O büyük Pamukova tren katliamının üzerinden daha 20 gün geçmişti ki, yeni bir tren kazası haberi geldi. Bu kez Tavşancıl İstasyonu yakınlarında Ankara'dan İstanbul'a gelmekte olan Başkent Ekspresi ile Ankara'ya gitmekte olan Adapazarı Ekspresi kafa kafaya çarpışmıştı. Yine birbirine karıştırılan rakamlara göre ölü sayısı 8, yaralı sayısı ise yüz civarında. 20 gün önce Pamukova katliamından sonra da rakamlar birbirine karıştırılmış, önce 139 olarak açıklanan ölü sayısı daha sonra 30'lara çekilmişti. Son kazada önce 9 olarak açıklanan ölü sayısı 6'ya çekildi, dün de 8'de karar kılındı. (Bir gün ölen insanlarımızın sayısı üzerine böyle bir polemik yapılacağını hiç düşünmemiştim. Yüz kızartıcı bir durum!)

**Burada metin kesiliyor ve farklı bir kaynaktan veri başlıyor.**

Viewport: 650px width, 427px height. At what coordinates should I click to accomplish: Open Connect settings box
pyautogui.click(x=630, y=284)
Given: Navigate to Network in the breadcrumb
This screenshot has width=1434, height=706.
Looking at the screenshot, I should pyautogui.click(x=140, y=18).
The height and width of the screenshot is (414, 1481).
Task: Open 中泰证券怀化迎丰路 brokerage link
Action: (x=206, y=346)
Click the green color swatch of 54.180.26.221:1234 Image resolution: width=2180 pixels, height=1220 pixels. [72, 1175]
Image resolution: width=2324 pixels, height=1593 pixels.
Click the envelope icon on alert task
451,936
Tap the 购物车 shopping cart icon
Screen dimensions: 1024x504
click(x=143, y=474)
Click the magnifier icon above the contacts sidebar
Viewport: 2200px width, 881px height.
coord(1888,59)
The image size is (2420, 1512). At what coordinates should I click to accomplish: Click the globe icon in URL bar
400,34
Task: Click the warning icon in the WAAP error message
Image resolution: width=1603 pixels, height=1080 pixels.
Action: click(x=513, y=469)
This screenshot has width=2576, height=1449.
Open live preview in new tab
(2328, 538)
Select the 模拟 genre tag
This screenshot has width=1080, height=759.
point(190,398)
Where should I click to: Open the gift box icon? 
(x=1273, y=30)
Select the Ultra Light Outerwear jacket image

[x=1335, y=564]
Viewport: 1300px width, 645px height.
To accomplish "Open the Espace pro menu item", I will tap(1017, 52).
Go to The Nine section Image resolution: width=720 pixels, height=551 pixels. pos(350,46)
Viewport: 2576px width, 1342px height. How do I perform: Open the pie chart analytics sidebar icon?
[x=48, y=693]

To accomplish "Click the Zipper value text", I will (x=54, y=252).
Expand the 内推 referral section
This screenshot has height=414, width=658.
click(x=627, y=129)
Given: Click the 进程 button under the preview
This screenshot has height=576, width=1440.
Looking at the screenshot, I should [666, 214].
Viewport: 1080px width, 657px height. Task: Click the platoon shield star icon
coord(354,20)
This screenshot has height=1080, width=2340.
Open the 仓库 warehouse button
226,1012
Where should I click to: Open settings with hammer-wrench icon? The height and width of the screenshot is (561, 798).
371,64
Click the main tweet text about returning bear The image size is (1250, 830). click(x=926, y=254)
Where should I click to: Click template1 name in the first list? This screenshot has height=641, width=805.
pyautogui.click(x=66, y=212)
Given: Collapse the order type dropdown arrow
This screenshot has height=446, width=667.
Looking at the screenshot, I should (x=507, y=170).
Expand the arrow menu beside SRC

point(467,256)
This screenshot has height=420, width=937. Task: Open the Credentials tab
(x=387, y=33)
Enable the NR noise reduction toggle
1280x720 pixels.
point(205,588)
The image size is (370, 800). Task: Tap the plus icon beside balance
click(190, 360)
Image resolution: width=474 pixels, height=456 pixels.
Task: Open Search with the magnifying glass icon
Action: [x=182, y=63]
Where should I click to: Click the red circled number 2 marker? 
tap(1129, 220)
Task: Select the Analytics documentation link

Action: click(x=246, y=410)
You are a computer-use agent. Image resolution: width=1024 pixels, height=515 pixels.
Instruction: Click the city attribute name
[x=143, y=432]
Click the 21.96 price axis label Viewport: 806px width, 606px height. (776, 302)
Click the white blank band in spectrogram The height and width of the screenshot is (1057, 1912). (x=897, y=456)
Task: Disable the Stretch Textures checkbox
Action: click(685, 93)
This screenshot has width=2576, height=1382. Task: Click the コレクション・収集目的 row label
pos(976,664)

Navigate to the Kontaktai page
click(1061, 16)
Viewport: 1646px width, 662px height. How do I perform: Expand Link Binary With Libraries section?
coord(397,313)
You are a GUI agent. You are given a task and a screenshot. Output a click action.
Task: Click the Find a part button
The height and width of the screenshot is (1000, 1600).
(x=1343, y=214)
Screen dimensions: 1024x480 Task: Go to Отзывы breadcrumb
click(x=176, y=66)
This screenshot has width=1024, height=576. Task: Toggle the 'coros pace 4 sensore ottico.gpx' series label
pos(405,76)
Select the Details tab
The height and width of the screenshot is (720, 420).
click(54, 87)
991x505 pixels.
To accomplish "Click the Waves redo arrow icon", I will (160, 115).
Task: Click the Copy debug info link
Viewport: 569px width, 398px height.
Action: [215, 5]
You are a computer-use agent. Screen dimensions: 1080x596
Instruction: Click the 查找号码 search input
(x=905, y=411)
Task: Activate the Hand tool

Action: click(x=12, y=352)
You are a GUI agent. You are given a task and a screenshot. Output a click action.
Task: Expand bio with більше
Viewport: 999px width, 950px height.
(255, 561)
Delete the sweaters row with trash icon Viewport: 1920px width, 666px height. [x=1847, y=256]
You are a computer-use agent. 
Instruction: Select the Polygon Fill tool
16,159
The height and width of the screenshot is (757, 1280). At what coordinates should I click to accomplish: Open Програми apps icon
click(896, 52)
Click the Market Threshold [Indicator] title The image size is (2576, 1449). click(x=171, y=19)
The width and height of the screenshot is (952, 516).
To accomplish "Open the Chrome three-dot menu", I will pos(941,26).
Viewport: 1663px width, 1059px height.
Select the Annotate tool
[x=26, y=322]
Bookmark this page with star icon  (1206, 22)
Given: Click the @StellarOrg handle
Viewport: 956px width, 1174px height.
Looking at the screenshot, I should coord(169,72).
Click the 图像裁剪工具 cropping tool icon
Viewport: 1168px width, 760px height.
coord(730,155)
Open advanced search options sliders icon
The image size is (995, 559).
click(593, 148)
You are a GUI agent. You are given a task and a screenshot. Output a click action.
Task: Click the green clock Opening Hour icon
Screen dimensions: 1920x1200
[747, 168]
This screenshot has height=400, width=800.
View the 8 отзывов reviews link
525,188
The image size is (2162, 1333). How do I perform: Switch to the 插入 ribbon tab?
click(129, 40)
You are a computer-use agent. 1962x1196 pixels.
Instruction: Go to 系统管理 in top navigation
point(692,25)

Birbiri ardına gelen tren faciaları, adeta, "birinciden ders almadınız, alın size ikincisi" mahiyetinde mesaj niteliğindeydi. Daha 20 gün önce AKP hükümetini ciddi anlamda sarsan tren faciası yaşanmıştı. Facia sonrası tartışmalarda hükümetin şov maksatlı ihmalleri ve suçu makinistlere atma refleksine şahit olmuştuk. Başbakan bir türlü hatasını kabul etmiyor ve facianın baş müsebbiplerini ısrarla savunuyordu. Binali Yıldırım ve TCDD Genel Müdürüne ısrarla sahip çıkan Başbakan, kendisini eleştirenlere de oldukça agresif tepkiler veriyordu.
Nitekim 5 gün önce de "hızlandırılmış saatli bombalar" yeniden hizmete girdi. Hükümet ders almadı, eleştirileri kulak ardı etti ve "dediğim dedik" makamında "düdük çalmaya" devam etti. O düdüğün tınlaması daha kulaklarımızdan gitmeden Tavşancıl'dan facia haberi geldi.
İki facia arasındaki zaman kısaydı kısa olmasına ama biz yine unutmuştuk 20 gün önce olanları. Balık hafızamız 20 gün bile aklında tutamamıştı olanları. Biz unuttukça, balık belleğimizin saklama süresi kısaldıkça, sorgulamak yerine savundukça, asıl suçluları alkışlayıp, günah keçilerine saldırdıkça kazalar birbiri ardına yüzümüzde patlıyordu. Birinden ders almadın, al sana ikincisi, bu da mı yetmedi al sana üçüncüsü... Böyle sürüp gider.
***
Binali Yıldırım'ın hızlandırılmış facia sonrasında yaptığı basın toplantısını dinleyenler, bakanın ATS diye bir sistemden söz ettiğini hatırlayacaktır. Yıldırım'a göre bu sistem trenlerimizde mevcuttu. Ama son facia gösterdi ki, ATS falan yok trenlerimizde. Bu sistem, makinist kırmızı ışıkta geçse bile, treni otomatik olarak durduruyor. Nitekim Başkent Ekspresi'nde ATS olsa bu facia yaşanmayacaktı.
Bunu geçin, her yağmurdan sonra arıza veren sinyalizasyon sisteminin bakım ve kontrolünün yapılması gerekirken, sırf teknisyenlere 11 milyon servis ücreti vermemek uğruna bu facia yaşandı. Yarım asırdır bakımı yapılmayan bu hatlar, seri cinayet işleyen bir katilin cinayet mahalli haline gelmiş. Hızlandırılmış tren projesine, tüp geçit projesine milyarlarca dolar ayıran hükümet, bu hatların bakımı için neden bütçe ayırmaz. Doğru, o hatlarda bakım yaparsanız, halk bu icraatı göremez ama tüp geçidin adı bile yeter!
Yönetende bu zihniyet yönetilende bu gaflet oldukça bu çark böyle dönmeye devam eder vesselam!